Sylvain Griffault, maire écologiste de Melle dans les Deux-Sèvres, brigue un deuxième mandat aux élections municipales de mars 2026. Sa commune est devenue un symbole de résistance contre les mégabassines, provoquant la colère de la Coordination rurale locale. Un saccage récent par des agriculteurs illustre les tensions autour de ce projet.
Dans la nuit du 17 au 18 décembre 2025, plus d'une centaine d'agriculteurs de la Coordination rurale ont saccagé la commune de Melle, comptant 5 800 habitants. Une soixantaine de tracteurs ont déversé plusieurs tonnes de déchets, de fumier et de pneus à divers endroits, visant particulièrement la mairie et la permanence de la députée Delphine Batho (Génération Ecologie), candidate à la présidentielle de 2027. Le Café du Boulevard et la ferme de la Genellerie, lieux de rassemblement du mouvement antibassines dans les Deux-Sèvres, ont aussi été ciblés. Ce syndicat agricole a agi en représailles contre l'engagement du maire écologiste Sylvain Griffault, âgé de 52 ans, qui sollicite un second mandat.
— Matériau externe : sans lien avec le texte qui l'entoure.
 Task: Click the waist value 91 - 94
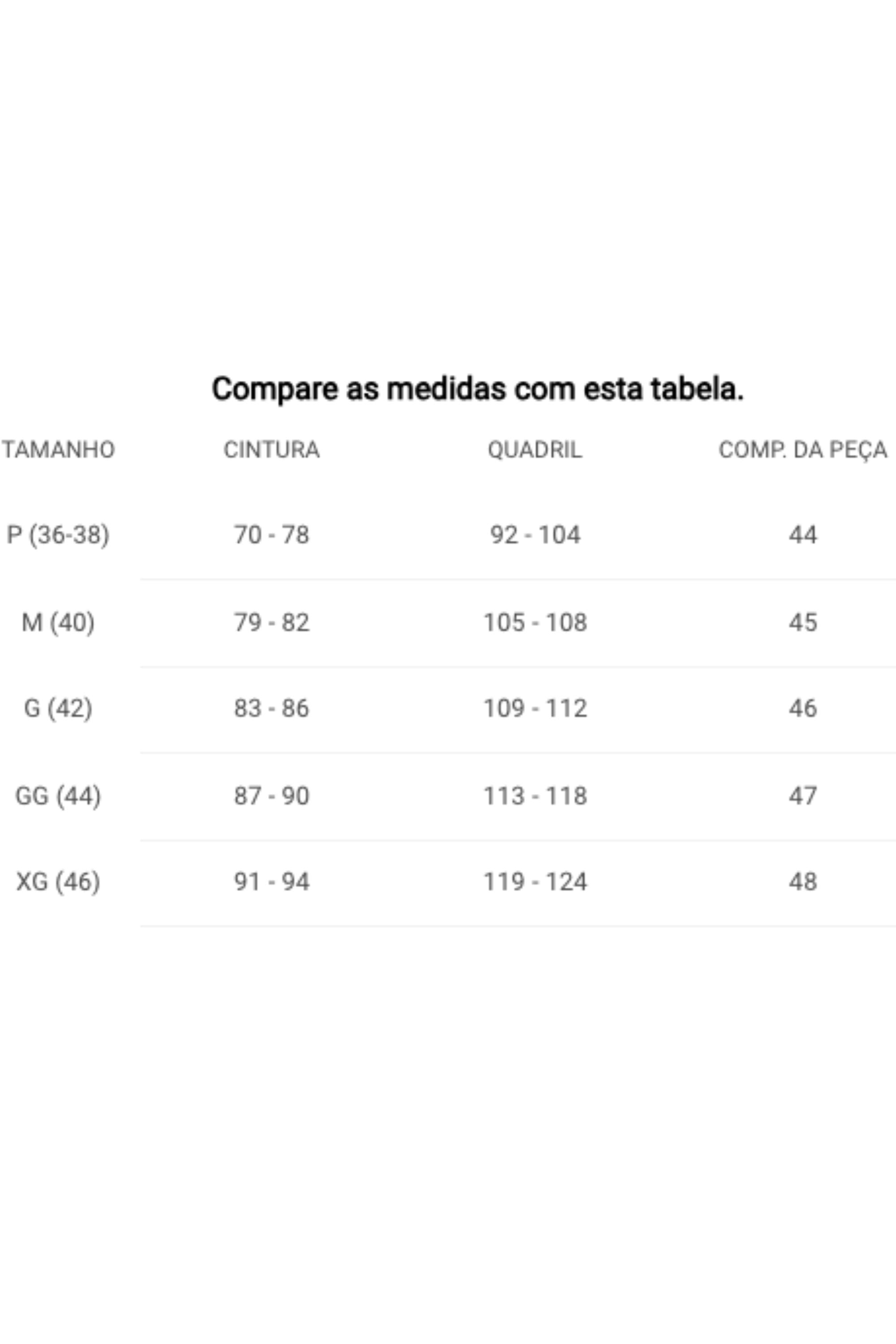(271, 882)
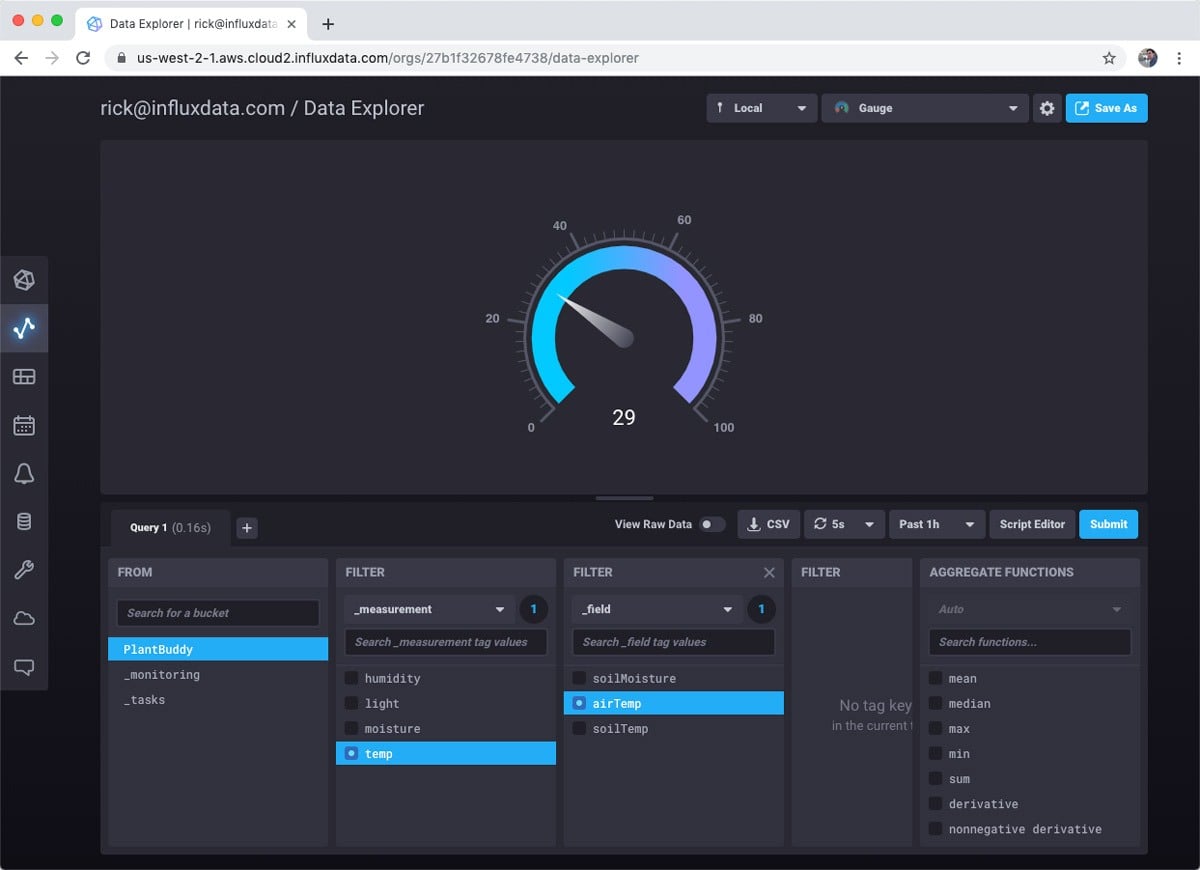Screen dimensions: 1200x870
Task: Switch to the Query 1 tab
Action: click(170, 528)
Élu en 2020, peu après la création de la commune par fusion de cinq bourgs ruraux – Mazières-sur-Béronne, Melle, Paizay-le-Tort, Saint-Léger-de-la-Martinière et Saint-Martin-lès-Melle –, l'ancien directeur artistique et responsable associatif a rapidement fait adopter une motion par le conseil municipal. Celle-ci s'oppose à la construction de grandes réserves de substitution sur le bassin versant de la Sèvre niortaise, qui traverse le Marais poitevin. L'opposition porte non sur le principe de l'irrigation agricole, mais sur l'ampleur du projet porté par la Coopérative de l'eau des Deux-Sèvres, jugé avoir des conséquences sur le territoire local.
Cette personnalité clivante de Griffault transforme Melle en un bastion de résistance contre les mégabassines, alimentant les divisions au sein de la communauté agricole.